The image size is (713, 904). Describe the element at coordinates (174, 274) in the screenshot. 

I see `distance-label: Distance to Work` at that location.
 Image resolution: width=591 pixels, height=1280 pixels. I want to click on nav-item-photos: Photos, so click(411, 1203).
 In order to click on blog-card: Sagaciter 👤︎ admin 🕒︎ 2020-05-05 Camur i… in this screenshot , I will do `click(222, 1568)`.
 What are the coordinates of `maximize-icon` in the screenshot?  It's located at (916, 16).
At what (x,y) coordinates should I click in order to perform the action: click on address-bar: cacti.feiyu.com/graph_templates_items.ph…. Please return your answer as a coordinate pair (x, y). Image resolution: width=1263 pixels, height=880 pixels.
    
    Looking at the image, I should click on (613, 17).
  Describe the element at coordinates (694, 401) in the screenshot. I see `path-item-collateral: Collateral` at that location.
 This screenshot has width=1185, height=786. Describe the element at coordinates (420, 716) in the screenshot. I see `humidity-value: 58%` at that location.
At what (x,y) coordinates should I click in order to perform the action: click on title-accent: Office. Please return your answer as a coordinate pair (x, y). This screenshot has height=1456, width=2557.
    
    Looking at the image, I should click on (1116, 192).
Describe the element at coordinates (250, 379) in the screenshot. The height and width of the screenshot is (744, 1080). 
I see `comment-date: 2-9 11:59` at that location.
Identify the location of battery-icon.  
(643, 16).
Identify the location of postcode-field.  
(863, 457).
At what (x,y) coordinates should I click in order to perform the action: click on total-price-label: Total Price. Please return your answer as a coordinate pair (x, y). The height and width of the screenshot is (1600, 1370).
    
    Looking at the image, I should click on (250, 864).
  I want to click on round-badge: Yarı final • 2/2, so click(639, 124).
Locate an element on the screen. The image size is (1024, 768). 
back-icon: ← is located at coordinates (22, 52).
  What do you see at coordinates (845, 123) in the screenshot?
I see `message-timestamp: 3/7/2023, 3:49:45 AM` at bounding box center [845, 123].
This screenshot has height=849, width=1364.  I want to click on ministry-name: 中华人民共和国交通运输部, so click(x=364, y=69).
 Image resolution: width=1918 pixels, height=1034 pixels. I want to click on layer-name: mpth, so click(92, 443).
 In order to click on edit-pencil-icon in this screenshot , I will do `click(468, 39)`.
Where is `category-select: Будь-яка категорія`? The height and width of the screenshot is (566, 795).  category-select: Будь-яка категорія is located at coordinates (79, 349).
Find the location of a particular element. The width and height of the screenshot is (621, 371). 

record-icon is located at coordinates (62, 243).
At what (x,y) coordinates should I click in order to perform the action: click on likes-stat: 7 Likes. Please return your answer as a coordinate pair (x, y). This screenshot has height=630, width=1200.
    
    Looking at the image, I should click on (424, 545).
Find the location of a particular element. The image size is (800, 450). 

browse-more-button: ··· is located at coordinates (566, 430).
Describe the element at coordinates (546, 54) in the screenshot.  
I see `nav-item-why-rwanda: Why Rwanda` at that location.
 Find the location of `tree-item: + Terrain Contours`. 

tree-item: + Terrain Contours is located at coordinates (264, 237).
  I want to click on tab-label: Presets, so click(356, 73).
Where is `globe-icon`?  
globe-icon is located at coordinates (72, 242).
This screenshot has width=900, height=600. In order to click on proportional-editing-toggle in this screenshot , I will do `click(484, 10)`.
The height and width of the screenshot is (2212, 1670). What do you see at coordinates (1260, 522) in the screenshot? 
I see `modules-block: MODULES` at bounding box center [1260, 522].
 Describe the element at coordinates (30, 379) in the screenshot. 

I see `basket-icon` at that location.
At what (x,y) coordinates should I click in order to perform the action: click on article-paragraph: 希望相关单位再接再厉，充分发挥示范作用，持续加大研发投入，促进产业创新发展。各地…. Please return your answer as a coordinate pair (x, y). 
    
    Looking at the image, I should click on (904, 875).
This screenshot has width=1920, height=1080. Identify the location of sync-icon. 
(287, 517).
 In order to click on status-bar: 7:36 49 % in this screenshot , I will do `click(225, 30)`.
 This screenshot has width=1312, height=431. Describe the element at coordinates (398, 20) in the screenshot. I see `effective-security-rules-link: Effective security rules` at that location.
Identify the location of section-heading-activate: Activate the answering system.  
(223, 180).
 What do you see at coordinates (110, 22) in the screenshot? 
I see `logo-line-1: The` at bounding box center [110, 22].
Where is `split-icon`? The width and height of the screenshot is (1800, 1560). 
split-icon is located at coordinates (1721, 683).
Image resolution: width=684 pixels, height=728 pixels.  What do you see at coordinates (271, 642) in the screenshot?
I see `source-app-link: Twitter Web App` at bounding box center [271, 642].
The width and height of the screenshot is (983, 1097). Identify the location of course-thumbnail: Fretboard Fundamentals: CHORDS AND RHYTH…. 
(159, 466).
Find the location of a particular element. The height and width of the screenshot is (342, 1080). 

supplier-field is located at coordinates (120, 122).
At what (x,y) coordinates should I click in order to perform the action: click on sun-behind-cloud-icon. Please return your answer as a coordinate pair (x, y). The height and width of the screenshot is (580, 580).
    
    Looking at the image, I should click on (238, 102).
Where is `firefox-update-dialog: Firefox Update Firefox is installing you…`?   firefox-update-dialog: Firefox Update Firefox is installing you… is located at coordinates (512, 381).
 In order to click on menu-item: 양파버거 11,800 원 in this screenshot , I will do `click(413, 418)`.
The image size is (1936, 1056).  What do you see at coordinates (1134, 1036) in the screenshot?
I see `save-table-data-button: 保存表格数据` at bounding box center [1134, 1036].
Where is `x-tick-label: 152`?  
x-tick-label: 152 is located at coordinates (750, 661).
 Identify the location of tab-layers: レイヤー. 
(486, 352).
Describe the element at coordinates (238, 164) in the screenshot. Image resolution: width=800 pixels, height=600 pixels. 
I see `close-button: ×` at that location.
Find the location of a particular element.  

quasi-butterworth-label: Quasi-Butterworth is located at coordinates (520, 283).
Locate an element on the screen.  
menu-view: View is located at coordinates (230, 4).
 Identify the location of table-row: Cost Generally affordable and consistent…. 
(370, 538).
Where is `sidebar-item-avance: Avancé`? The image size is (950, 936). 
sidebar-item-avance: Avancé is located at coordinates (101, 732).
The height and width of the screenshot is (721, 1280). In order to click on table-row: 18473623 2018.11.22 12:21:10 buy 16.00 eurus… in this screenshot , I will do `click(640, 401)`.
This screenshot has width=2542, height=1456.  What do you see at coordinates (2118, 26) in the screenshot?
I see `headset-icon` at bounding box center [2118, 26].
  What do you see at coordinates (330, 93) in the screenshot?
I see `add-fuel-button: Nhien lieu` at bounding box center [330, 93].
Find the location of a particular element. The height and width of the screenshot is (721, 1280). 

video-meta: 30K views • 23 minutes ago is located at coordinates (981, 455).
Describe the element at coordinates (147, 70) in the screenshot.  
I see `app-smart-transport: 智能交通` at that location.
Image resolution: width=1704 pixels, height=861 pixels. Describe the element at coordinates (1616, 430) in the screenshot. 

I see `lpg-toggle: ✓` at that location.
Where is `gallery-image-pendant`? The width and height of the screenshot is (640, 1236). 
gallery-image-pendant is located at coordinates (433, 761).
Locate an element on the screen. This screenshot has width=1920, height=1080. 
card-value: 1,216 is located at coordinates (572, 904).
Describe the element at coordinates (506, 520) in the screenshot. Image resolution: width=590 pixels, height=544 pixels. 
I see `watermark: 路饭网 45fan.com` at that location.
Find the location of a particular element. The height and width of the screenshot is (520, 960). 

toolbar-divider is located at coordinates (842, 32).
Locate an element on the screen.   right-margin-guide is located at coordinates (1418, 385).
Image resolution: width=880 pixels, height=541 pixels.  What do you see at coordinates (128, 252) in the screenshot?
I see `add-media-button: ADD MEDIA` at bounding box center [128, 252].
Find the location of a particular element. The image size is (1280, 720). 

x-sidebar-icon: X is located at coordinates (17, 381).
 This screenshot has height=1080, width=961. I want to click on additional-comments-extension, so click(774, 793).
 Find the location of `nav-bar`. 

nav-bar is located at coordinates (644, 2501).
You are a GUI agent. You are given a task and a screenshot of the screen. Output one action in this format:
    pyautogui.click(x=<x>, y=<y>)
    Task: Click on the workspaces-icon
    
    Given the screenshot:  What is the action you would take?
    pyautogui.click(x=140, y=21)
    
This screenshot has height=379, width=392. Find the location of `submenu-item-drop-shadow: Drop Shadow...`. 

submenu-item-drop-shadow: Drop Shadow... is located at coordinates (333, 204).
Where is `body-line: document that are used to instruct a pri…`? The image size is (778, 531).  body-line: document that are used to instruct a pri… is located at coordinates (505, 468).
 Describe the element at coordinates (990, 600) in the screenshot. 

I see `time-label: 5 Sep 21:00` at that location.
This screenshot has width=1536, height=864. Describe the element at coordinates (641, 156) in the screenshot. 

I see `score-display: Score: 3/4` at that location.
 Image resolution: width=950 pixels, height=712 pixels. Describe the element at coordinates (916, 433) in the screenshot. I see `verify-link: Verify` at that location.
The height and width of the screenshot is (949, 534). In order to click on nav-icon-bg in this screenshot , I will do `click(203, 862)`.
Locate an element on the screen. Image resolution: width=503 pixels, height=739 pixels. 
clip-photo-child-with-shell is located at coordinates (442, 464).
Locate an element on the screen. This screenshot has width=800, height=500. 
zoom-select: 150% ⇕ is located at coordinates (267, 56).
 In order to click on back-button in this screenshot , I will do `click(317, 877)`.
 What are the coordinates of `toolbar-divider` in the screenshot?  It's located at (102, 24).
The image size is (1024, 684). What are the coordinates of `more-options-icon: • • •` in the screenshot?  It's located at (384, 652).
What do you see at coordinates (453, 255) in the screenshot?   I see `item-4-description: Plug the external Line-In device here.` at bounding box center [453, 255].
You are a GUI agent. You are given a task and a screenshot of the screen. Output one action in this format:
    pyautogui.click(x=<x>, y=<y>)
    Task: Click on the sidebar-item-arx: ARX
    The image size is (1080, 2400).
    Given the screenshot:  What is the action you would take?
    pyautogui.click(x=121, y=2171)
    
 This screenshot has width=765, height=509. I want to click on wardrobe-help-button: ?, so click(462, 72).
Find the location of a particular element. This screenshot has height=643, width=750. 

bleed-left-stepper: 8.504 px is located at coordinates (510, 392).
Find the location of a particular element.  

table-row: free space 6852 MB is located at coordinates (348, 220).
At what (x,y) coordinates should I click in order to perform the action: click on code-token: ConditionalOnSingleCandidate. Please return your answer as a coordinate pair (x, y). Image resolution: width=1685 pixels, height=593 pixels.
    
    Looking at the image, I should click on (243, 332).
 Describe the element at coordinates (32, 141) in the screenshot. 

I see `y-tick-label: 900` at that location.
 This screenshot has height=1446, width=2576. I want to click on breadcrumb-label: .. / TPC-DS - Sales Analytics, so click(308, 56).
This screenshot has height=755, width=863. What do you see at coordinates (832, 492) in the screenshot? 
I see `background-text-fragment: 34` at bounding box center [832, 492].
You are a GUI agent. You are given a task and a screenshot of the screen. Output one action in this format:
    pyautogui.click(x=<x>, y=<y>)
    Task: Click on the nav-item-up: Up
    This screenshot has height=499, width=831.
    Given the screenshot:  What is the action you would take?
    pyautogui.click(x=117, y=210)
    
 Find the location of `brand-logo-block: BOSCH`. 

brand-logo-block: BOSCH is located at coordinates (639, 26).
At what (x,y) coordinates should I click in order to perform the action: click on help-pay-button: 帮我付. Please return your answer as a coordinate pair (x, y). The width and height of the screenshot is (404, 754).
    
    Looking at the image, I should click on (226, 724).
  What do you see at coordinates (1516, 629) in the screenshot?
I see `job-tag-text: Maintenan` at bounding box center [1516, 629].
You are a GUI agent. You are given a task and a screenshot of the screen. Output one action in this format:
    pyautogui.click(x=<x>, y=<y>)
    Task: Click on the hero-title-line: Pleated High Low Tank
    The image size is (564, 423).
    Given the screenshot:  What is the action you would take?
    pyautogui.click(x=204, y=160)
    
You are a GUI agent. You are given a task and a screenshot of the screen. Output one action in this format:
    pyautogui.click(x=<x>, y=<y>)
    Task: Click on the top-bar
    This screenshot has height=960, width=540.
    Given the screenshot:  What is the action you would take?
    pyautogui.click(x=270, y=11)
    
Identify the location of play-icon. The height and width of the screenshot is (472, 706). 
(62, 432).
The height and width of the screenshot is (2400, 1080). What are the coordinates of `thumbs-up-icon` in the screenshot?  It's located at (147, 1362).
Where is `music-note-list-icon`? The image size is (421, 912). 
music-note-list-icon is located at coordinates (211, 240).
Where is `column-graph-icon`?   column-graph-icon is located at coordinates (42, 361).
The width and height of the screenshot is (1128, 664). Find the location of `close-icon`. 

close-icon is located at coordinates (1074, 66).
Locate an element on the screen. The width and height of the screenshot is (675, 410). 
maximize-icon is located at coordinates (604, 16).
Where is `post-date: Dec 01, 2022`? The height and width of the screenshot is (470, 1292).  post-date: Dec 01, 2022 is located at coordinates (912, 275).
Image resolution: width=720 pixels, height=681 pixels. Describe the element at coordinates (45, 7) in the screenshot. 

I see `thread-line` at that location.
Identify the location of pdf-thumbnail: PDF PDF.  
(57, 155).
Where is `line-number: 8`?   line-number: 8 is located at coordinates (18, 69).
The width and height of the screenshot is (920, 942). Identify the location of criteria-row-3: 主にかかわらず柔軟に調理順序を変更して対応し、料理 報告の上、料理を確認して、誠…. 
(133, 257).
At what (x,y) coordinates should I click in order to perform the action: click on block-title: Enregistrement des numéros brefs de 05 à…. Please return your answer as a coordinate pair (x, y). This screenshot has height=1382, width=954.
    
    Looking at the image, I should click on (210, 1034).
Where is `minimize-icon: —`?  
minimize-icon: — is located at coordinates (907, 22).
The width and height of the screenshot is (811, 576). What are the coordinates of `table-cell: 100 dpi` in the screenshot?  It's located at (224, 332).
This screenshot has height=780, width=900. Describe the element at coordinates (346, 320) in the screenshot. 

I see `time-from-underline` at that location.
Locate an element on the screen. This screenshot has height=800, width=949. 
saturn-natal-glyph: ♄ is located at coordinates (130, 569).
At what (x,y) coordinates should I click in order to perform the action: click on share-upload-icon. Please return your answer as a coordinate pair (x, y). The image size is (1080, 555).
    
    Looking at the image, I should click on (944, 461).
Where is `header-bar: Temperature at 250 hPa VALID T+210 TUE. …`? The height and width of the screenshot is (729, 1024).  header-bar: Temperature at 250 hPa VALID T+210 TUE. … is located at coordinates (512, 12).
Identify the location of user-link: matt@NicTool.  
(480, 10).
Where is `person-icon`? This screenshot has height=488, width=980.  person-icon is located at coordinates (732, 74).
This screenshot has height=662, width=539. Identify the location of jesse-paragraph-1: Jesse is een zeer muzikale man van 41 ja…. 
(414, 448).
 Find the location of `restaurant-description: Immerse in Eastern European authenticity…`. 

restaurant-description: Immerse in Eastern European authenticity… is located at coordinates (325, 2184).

######

> _Instructions for the task_
Copy out the lines above verbatim. Begin at the line that contains "coordinates (42, 361)." and stop after the line that contains "The width and height of the screenshot is (811, 576).".

> _Answer box_
Where is `column-graph-icon`?   column-graph-icon is located at coordinates (42, 361).
The width and height of the screenshot is (1128, 664). Find the location of `close-icon`. 

close-icon is located at coordinates (1074, 66).
Locate an element on the screen. The width and height of the screenshot is (675, 410). 
maximize-icon is located at coordinates (604, 16).
Where is `post-date: Dec 01, 2022`? The height and width of the screenshot is (470, 1292).  post-date: Dec 01, 2022 is located at coordinates (912, 275).
Image resolution: width=720 pixels, height=681 pixels. Describe the element at coordinates (45, 7) in the screenshot. 

I see `thread-line` at that location.
Identify the location of pdf-thumbnail: PDF PDF.  
(57, 155).
Where is `line-number: 8`?   line-number: 8 is located at coordinates (18, 69).
The width and height of the screenshot is (920, 942). Identify the location of criteria-row-3: 主にかかわらず柔軟に調理順序を変更して対応し、料理 報告の上、料理を確認して、誠…. 
(133, 257).
At what (x,y) coordinates should I click in order to perform the action: click on block-title: Enregistrement des numéros brefs de 05 à…. Please return your answer as a coordinate pair (x, y). This screenshot has height=1382, width=954.
    
    Looking at the image, I should click on (210, 1034).
Where is `minimize-icon: —`?  
minimize-icon: — is located at coordinates (907, 22).
The width and height of the screenshot is (811, 576). What are the coordinates of `table-cell: 100 dpi` in the screenshot?  It's located at (224, 332).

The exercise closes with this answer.